Data listing:

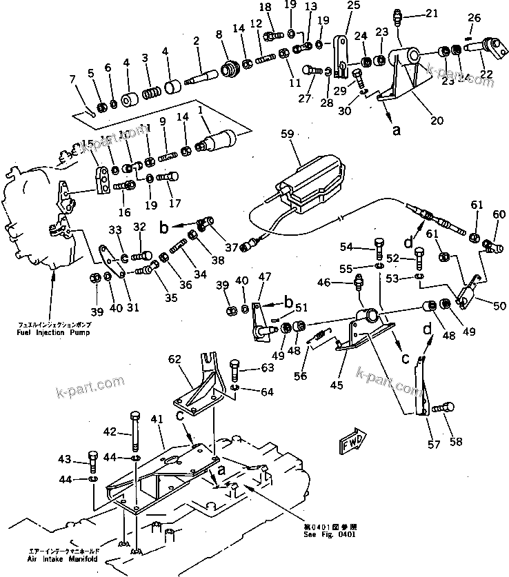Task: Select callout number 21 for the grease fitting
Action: coord(431,13)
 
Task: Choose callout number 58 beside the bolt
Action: coord(456,441)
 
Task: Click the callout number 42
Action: coord(110,432)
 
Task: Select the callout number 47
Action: coord(264,276)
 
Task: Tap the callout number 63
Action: coord(268,367)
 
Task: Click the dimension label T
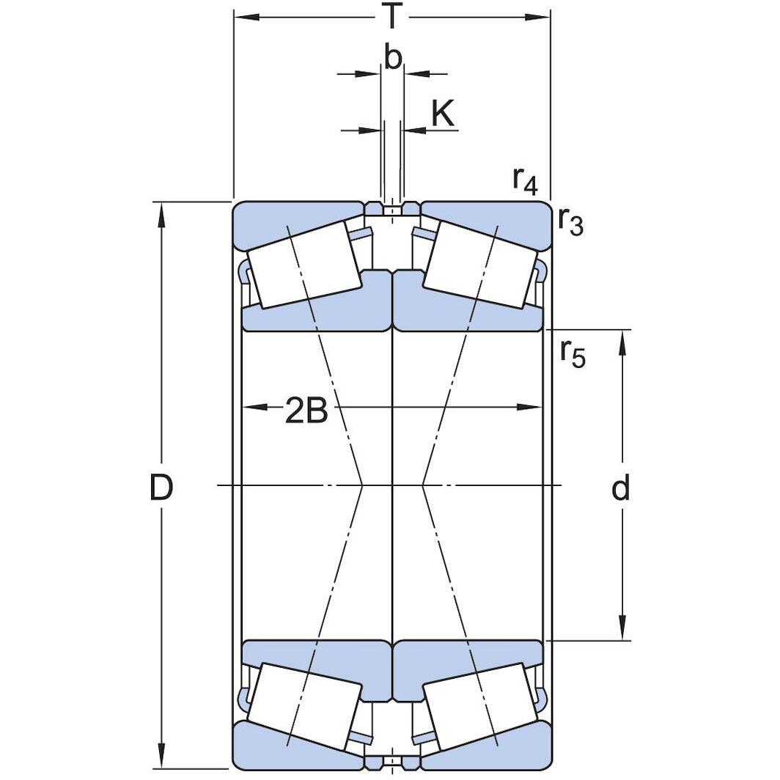point(393,16)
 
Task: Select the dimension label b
point(393,59)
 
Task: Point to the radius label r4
point(525,180)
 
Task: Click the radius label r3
point(570,220)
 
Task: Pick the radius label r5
point(573,353)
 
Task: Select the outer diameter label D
point(161,488)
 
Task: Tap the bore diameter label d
point(621,488)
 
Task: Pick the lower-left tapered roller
point(303,706)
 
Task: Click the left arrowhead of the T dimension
point(243,16)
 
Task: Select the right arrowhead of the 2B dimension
point(532,407)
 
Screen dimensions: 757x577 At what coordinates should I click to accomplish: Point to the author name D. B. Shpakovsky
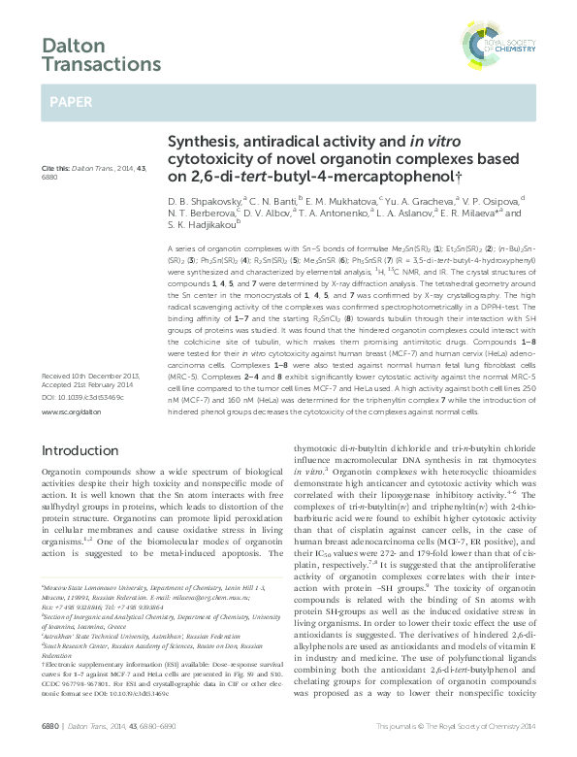(x=204, y=201)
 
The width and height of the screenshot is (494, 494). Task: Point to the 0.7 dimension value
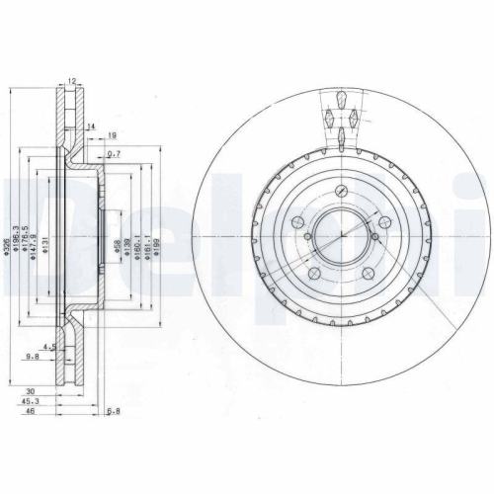coord(114,154)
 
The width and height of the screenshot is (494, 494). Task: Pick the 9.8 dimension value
coord(33,357)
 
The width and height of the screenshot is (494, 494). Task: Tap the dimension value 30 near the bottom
coord(33,391)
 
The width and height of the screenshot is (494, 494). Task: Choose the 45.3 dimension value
coord(33,401)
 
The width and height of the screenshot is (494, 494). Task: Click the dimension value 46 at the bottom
coord(33,412)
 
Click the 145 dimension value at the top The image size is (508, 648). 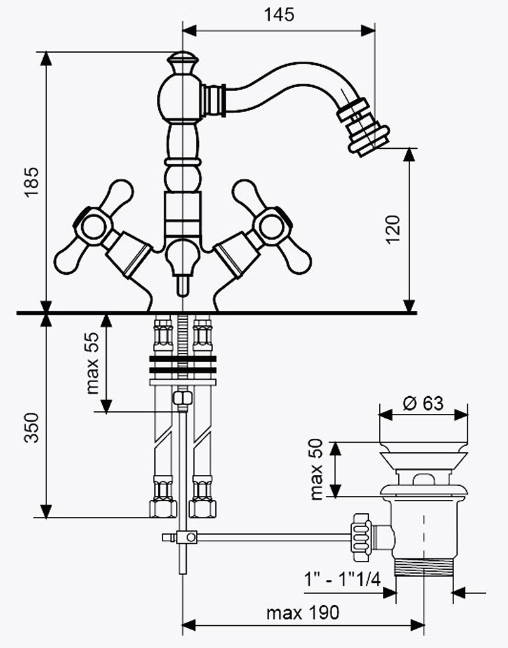(279, 15)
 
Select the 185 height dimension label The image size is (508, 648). (32, 183)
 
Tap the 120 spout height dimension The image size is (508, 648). (393, 230)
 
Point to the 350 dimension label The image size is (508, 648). (32, 428)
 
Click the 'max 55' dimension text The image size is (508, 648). (93, 363)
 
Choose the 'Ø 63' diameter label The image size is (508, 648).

▸ Your task:
Count the lines above that include the word "label", and reply with the number only.

▸ Response to the task:
10